## Instructions to follow
Look through the listing below and write out exactly the lines from the line with "This screenshot has width=985, height=572." to the line with "Check the checkbox", both included, and no others.

## Records to process
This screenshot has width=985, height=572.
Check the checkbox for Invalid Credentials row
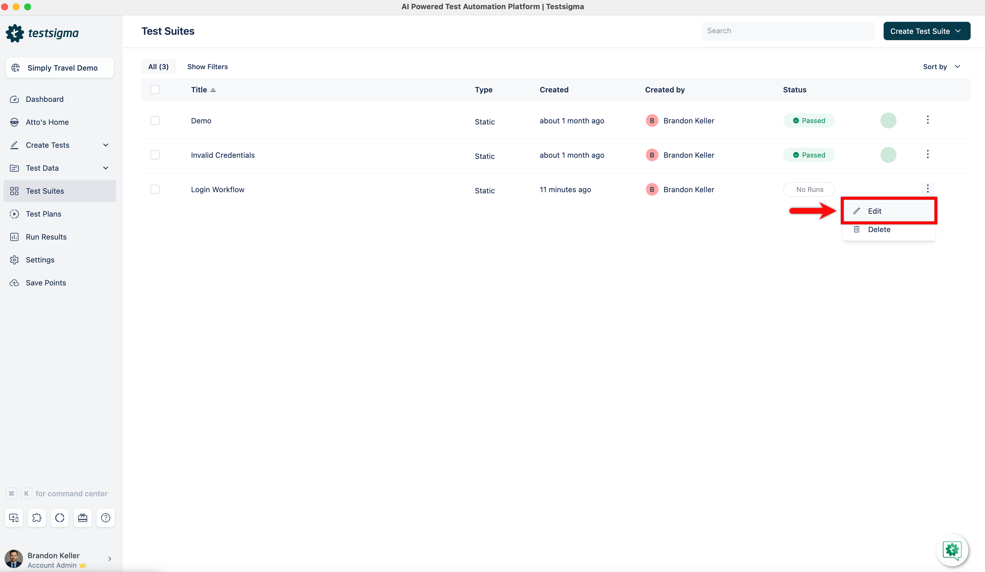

* * *

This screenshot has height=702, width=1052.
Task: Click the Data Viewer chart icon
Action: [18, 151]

* * *

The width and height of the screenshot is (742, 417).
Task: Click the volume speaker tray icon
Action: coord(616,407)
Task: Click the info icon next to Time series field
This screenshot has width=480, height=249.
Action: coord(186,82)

## Task solution
This screenshot has width=985, height=572.
Check the checkbox for Invalid Credentials row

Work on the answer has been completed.